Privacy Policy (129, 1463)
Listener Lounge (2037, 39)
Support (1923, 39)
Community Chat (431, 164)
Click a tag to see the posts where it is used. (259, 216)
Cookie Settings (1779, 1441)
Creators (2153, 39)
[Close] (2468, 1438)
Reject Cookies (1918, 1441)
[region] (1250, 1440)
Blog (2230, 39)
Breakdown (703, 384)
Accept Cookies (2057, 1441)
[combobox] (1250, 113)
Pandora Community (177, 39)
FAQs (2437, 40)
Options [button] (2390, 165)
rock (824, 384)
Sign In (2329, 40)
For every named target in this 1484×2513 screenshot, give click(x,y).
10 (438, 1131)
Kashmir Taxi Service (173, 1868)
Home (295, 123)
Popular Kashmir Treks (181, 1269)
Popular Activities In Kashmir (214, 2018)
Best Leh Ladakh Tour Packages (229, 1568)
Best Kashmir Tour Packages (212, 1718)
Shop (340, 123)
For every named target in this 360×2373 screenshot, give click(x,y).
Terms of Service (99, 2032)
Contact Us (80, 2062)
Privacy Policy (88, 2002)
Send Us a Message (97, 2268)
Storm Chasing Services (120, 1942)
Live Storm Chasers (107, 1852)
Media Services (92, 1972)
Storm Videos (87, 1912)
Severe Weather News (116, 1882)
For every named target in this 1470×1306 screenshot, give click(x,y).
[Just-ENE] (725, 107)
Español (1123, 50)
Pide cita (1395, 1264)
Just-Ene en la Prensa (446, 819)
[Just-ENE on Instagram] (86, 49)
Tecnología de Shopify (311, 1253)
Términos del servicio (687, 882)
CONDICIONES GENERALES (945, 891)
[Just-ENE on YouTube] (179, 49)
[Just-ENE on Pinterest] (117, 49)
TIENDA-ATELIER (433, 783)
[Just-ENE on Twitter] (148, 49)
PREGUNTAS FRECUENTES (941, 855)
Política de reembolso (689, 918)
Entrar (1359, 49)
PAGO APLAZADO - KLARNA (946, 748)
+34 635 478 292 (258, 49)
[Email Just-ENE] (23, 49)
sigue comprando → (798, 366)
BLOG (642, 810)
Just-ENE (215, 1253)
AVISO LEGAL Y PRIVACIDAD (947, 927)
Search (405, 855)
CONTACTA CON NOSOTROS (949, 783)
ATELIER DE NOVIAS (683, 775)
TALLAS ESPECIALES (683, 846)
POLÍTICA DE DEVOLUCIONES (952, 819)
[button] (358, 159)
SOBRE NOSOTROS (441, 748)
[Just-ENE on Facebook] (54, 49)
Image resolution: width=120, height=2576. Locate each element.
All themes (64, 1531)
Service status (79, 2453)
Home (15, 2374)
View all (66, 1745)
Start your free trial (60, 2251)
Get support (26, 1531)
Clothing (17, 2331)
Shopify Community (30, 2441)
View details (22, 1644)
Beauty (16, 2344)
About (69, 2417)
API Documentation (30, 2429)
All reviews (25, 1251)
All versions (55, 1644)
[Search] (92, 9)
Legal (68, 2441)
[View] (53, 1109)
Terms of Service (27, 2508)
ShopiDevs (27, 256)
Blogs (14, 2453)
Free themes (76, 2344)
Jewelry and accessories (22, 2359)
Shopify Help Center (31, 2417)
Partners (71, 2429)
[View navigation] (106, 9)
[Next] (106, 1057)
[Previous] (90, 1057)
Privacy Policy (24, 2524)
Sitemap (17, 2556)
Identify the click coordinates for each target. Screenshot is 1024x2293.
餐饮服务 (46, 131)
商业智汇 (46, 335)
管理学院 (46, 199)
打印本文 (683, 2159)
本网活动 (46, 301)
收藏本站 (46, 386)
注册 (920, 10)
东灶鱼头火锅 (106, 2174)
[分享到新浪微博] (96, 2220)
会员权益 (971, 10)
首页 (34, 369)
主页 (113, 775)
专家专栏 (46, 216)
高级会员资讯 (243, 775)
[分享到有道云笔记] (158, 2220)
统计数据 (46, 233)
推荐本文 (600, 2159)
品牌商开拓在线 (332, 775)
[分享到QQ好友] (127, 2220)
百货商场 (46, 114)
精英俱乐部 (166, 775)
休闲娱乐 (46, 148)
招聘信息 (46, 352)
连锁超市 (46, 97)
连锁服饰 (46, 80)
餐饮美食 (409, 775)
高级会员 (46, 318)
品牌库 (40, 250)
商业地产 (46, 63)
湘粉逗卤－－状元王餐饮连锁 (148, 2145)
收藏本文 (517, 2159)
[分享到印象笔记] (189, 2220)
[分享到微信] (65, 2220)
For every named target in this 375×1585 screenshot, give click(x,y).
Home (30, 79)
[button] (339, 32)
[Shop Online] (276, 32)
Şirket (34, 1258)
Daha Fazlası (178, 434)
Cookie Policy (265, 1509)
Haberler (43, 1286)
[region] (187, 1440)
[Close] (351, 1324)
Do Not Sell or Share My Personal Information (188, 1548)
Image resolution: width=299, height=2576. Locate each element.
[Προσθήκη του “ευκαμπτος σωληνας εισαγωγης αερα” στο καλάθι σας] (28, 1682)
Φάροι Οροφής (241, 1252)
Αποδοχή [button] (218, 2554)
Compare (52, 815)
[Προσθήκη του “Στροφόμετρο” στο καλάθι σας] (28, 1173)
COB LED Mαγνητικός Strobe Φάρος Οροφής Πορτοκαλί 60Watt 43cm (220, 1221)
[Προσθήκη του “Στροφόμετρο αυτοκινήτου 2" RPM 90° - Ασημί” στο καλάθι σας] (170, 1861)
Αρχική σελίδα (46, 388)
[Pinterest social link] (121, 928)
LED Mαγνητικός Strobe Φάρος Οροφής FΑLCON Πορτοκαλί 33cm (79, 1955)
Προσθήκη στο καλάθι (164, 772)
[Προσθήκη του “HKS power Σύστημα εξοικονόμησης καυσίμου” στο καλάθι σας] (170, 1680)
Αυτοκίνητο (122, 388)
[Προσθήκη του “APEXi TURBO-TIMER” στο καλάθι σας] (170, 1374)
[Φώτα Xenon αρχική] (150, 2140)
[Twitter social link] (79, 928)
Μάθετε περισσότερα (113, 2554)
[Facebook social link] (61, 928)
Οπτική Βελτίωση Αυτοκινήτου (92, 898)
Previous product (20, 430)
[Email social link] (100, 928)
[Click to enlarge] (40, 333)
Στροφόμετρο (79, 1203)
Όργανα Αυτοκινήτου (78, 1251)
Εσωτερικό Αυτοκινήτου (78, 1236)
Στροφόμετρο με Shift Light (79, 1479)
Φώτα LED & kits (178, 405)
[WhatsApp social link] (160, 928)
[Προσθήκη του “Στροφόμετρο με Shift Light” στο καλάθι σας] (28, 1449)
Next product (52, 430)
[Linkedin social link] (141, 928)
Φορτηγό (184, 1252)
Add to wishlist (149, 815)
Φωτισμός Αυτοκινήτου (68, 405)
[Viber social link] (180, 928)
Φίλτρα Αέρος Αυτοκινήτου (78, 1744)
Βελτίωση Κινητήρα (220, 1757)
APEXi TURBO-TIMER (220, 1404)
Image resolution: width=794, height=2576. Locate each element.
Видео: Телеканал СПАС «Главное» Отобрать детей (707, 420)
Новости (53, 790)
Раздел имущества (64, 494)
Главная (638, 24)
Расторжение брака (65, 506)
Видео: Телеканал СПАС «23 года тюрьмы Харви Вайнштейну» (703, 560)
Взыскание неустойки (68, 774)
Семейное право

» **AIM OF THE TASK**:
All the data above is to be given again, exactly.

» **EXERCISE ANSWER**:
Privacy Policy (129, 1463)
Listener Lounge (2037, 39)
Support (1923, 39)
Community Chat (431, 164)
Click a tag to see the posts where it is used. (259, 216)
Cookie Settings (1779, 1441)
Creators (2153, 39)
[Close] (2468, 1438)
Reject Cookies (1918, 1441)
[region] (1250, 1440)
Blog (2230, 39)
Breakdown (703, 384)
Accept Cookies (2057, 1441)
[combobox] (1250, 113)
Pandora Community (177, 39)
FAQs (2437, 40)
Options [button] (2390, 165)
rock (824, 384)
Sign In (2329, 40)
For every named target in this 1484×2513 screenshot, give click(x,y).
10 (438, 1131)
Kashmir Taxi Service (173, 1868)
Home (295, 123)
Popular Kashmir Treks (181, 1269)
Popular Activities In Kashmir (214, 2018)
Best Leh Ladakh Tour Packages (229, 1568)
Best Kashmir Tour Packages (212, 1718)
Shop (340, 123)
For every named target in this 360×2373 screenshot, give click(x,y).
Terms of Service (99, 2032)
Contact Us (80, 2062)
Privacy Policy (88, 2002)
Send Us a Message (97, 2268)
Storm Chasing Services (120, 1942)
Live Storm Chasers (107, 1852)
Media Services (92, 1972)
Storm Videos (87, 1912)
Severe Weather News (116, 1882)
For every named target in this 1470×1306 screenshot, give click(x,y).
[Just-ENE] (725, 107)
Español (1123, 50)
Pide cita (1395, 1264)
Just-Ene en la Prensa (446, 819)
[Just-ENE on Instagram] (86, 49)
Tecnología de Shopify (311, 1253)
Términos del servicio (687, 882)
CONDICIONES GENERALES (945, 891)
[Just-ENE on YouTube] (179, 49)
[Just-ENE on Pinterest] (117, 49)
TIENDA-ATELIER (433, 783)
[Just-ENE on Twitter] (148, 49)
PREGUNTAS FRECUENTES (941, 855)
Política de reembolso (689, 918)
Entrar (1359, 49)
PAGO APLAZADO - KLARNA (946, 748)
+34 635 478 292 (258, 49)
[Email Just-ENE] (23, 49)
sigue comprando → (798, 366)
BLOG (642, 810)
Just-ENE (215, 1253)
AVISO LEGAL Y PRIVACIDAD (947, 927)
Search (405, 855)
CONTACTA CON NOSOTROS (949, 783)
ATELIER DE NOVIAS (683, 775)
TALLAS ESPECIALES (683, 846)
POLÍTICA DE DEVOLUCIONES (952, 819)
[button] (358, 159)
SOBRE NOSOTROS (441, 748)
[Just-ENE on Facebook] (54, 49)
Image resolution: width=120, height=2576. Locate each element.
All themes (64, 1531)
Service status (79, 2453)
Home (15, 2374)
View all (66, 1745)
Start your free trial (60, 2251)
Get support (26, 1531)
Clothing (17, 2331)
Shopify Community (30, 2441)
View details (22, 1644)
Beauty (16, 2344)
About (69, 2417)
API Documentation (30, 2429)
All reviews (25, 1251)
All versions (55, 1644)
[Search] (92, 9)
Legal (68, 2441)
[View] (53, 1109)
Terms of Service (27, 2508)
ShopiDevs (27, 256)
Blogs (14, 2453)
Free themes (76, 2344)
Jewelry and accessories (22, 2359)
Shopify Help Center (31, 2417)
Partners (71, 2429)
[View navigation] (106, 9)
[Next] (106, 1057)
[Previous] (90, 1057)
Privacy Policy (24, 2524)
Sitemap (17, 2556)
Identify the click coordinates for each target. Screenshot is 1024x2293.
餐饮服务 (46, 131)
商业智汇 (46, 335)
管理学院 (46, 199)
打印本文 (683, 2159)
本网活动 (46, 301)
收藏本站 (46, 386)
注册 (920, 10)
东灶鱼头火锅 (106, 2174)
[分享到新浪微博] (96, 2220)
会员权益 (971, 10)
首页 (34, 369)
主页 (113, 775)
专家专栏 (46, 216)
高级会员资讯 (243, 775)
[分享到有道云笔记] (158, 2220)
统计数据 (46, 233)
推荐本文 (600, 2159)
品牌商开拓在线 (332, 775)
[分享到QQ好友] (127, 2220)
百货商场 (46, 114)
精英俱乐部 (166, 775)
休闲娱乐 (46, 148)
招聘信息 (46, 352)
连锁超市 (46, 97)
连锁服饰 (46, 80)
餐饮美食 (409, 775)
高级会员 (46, 318)
品牌库 (40, 250)
商业地产 (46, 63)
湘粉逗卤－－状元王餐饮连锁 (148, 2145)
收藏本文 (517, 2159)
[分享到印象笔记] (189, 2220)
[分享到微信] (65, 2220)
For every named target in this 375×1585 screenshot, give click(x,y).
Home (30, 79)
[button] (339, 32)
[Shop Online] (276, 32)
Şirket (34, 1258)
Daha Fazlası (178, 434)
Cookie Policy (265, 1509)
Haberler (43, 1286)
[region] (187, 1440)
[Close] (351, 1324)
Do Not Sell or Share My Personal Information (188, 1548)
Image resolution: width=299, height=2576. Locate each element.
[Προσθήκη του “ευκαμπτος σωληνας εισαγωγης αερα” στο καλάθι σας] (28, 1682)
Φάροι Οροφής (241, 1252)
Αποδοχή [button] (218, 2554)
Compare (52, 815)
[Προσθήκη του “Στροφόμετρο” στο καλάθι σας] (28, 1173)
COB LED Mαγνητικός Strobe Φάρος Οροφής Πορτοκαλί 60Watt 43cm (220, 1221)
[Προσθήκη του “Στροφόμετρο αυτοκινήτου 2" RPM 90° - Ασημί” στο καλάθι σας] (170, 1861)
Αρχική σελίδα (46, 388)
[Pinterest social link] (121, 928)
LED Mαγνητικός Strobe Φάρος Οροφής FΑLCON Πορτοκαλί 33cm (79, 1955)
Προσθήκη στο καλάθι (164, 772)
[Προσθήκη του “HKS power Σύστημα εξοικονόμησης καυσίμου” στο καλάθι σας] (170, 1680)
Αυτοκίνητο (122, 388)
[Προσθήκη του “APEXi TURBO-TIMER” στο καλάθι σας] (170, 1374)
[Φώτα Xenon αρχική] (150, 2140)
[Twitter social link] (79, 928)
Μάθετε περισσότερα (113, 2554)
[Facebook social link] (61, 928)
Οπτική Βελτίωση Αυτοκινήτου (92, 898)
Previous product (20, 430)
[Email social link] (100, 928)
[Click to enlarge] (40, 333)
Στροφόμετρο (79, 1203)
Όργανα Αυτοκινήτου (78, 1251)
Εσωτερικό Αυτοκινήτου (78, 1236)
Στροφόμετρο με Shift Light (79, 1479)
Φώτα LED & kits (178, 405)
[WhatsApp social link] (160, 928)
[Προσθήκη του “Στροφόμετρο με Shift Light” στο καλάθι σας] (28, 1449)
Next product (52, 430)
[Linkedin social link] (141, 928)
Φορτηγό (184, 1252)
Add to wishlist (149, 815)
Φωτισμός Αυτοκινήτου (68, 405)
[Viber social link] (180, 928)
Φίλτρα Αέρος Αυτοκινήτου (78, 1744)
Βελτίωση Κινητήρα (220, 1757)
APEXi TURBO-TIMER (220, 1404)
Image resolution: width=794, height=2576. Locate each element.
Видео: Телеканал СПАС «Главное» Отобрать детей (707, 420)
Новости (53, 790)
Раздел имущества (64, 494)
Главная (638, 24)
Расторжение брака (65, 506)
Видео: Телеканал СПАС «23 года тюрьмы Харви Вайнштейну» (703, 560)
Взыскание неустойки (68, 774)
Семейное право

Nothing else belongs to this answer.